> [What to work on]:
Lines from the one containing "Given: Click the pencil edit icon on avatar" through the end of the entries below: set them down exactly, both ends included, with nothing added.

'''

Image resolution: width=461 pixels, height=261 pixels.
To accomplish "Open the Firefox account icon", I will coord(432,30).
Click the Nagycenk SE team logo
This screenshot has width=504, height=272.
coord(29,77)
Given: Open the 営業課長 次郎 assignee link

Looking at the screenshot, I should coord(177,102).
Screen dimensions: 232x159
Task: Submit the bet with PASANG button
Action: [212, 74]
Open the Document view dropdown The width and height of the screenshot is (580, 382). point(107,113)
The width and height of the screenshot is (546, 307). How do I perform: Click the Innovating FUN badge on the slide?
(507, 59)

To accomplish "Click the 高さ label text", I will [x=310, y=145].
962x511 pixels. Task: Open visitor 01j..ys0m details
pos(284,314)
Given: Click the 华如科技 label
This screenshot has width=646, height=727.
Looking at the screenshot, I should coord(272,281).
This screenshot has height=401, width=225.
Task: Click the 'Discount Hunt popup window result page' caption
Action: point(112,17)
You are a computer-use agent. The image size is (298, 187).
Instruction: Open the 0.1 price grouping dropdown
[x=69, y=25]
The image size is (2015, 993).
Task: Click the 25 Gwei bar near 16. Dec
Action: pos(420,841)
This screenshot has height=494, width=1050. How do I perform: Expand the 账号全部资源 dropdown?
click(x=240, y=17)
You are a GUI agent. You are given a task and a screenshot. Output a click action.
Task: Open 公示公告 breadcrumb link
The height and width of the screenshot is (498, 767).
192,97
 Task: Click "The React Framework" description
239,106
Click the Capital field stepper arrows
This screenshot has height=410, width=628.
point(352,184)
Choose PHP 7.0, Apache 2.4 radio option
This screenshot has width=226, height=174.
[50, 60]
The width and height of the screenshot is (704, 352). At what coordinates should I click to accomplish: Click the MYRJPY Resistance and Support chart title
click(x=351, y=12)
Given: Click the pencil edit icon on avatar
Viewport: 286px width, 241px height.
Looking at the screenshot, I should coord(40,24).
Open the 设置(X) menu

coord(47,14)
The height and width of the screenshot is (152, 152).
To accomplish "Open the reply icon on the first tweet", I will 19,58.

'''

> [Task solution]:
Given: Click the pencil edit icon on avatar
Viewport: 286px width, 241px height.
Looking at the screenshot, I should coord(40,24).
Open the 设置(X) menu

coord(47,14)
The height and width of the screenshot is (152, 152).
To accomplish "Open the reply icon on the first tweet", I will 19,58.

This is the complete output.